<<<<

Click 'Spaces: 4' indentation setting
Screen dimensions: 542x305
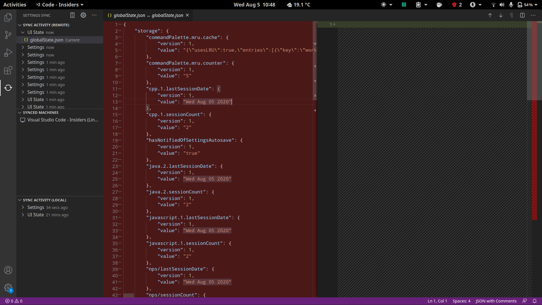(461, 301)
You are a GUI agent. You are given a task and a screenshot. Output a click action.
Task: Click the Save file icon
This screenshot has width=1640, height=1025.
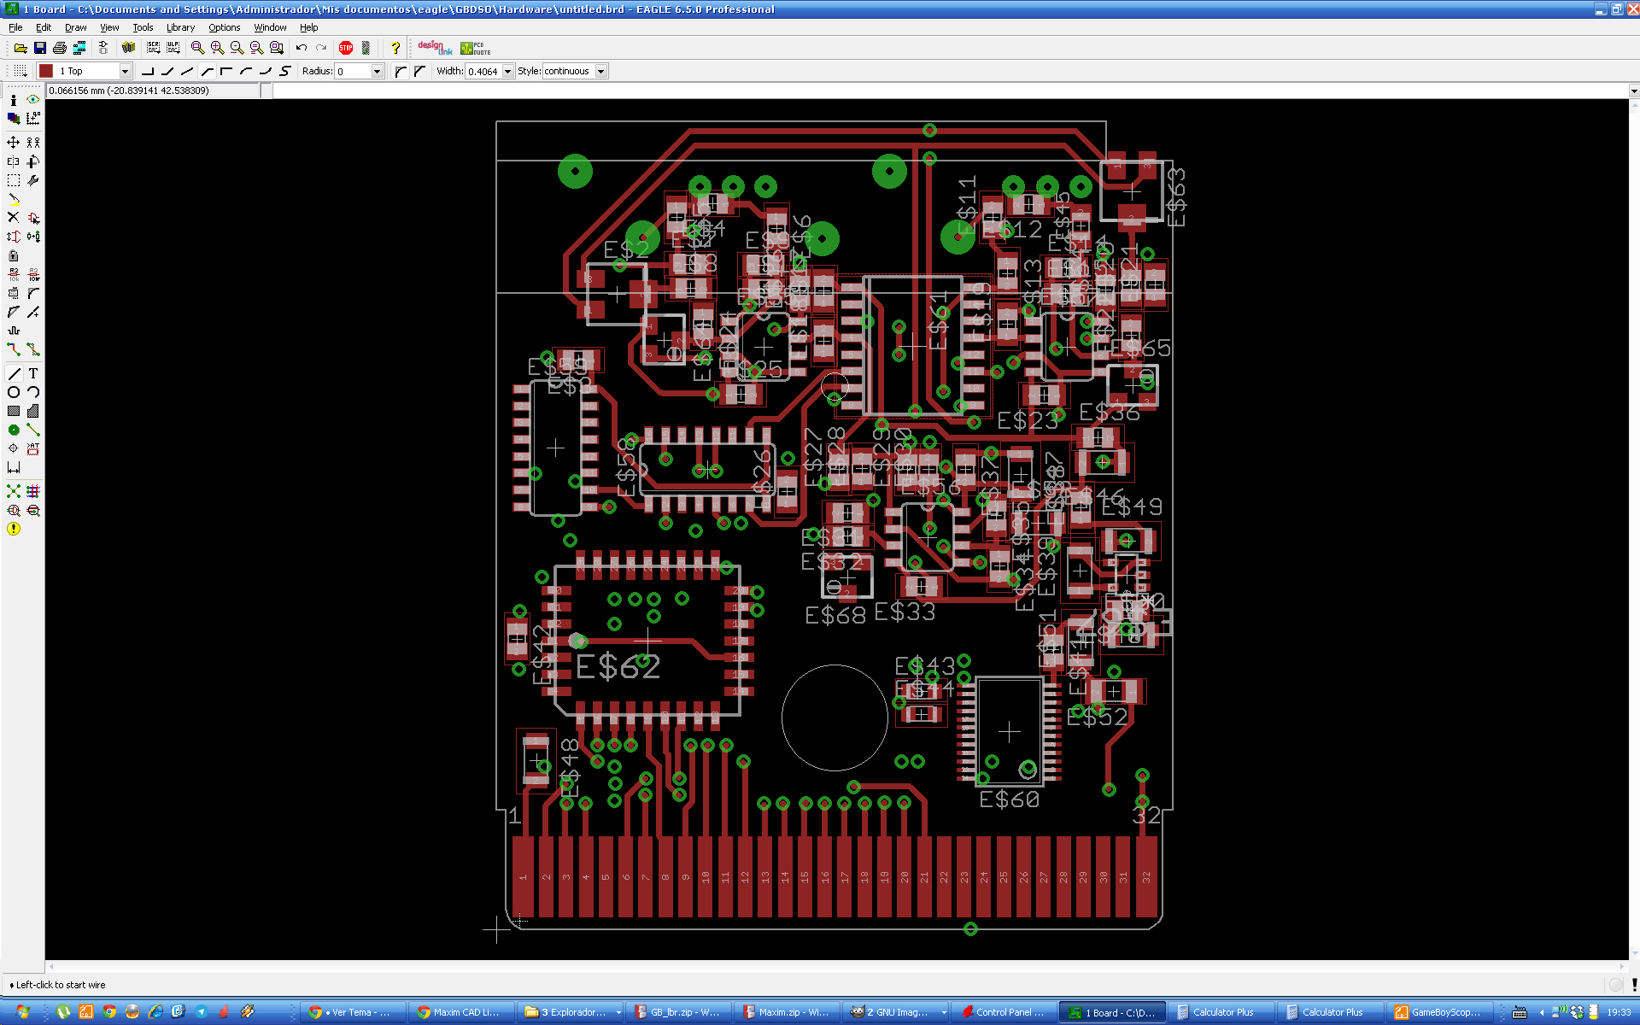point(40,48)
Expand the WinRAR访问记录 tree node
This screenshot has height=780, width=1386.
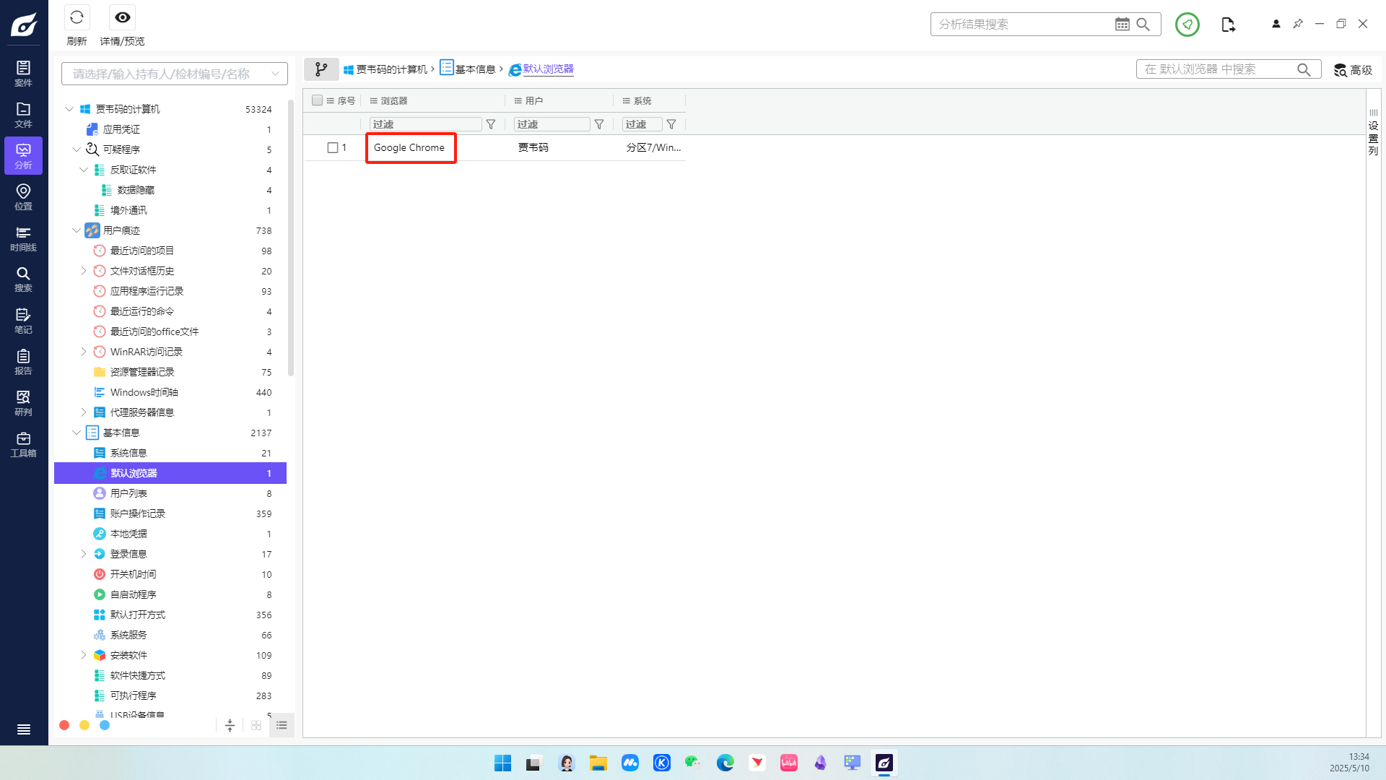83,352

>>>>

* _Your objective_:
Would you copy all of the data exactly? Keep the pictures out of it.

* _Task result_:
Click 'Spaces: 4' indentation setting
Screen dimensions: 542x305
(461, 301)
You are a GUI agent. You are given a task and a screenshot. Output a click action.
Task: Click the Save file icon
This screenshot has width=1640, height=1025.
point(40,48)
Expand the WinRAR访问记录 tree node
This screenshot has height=780, width=1386.
83,352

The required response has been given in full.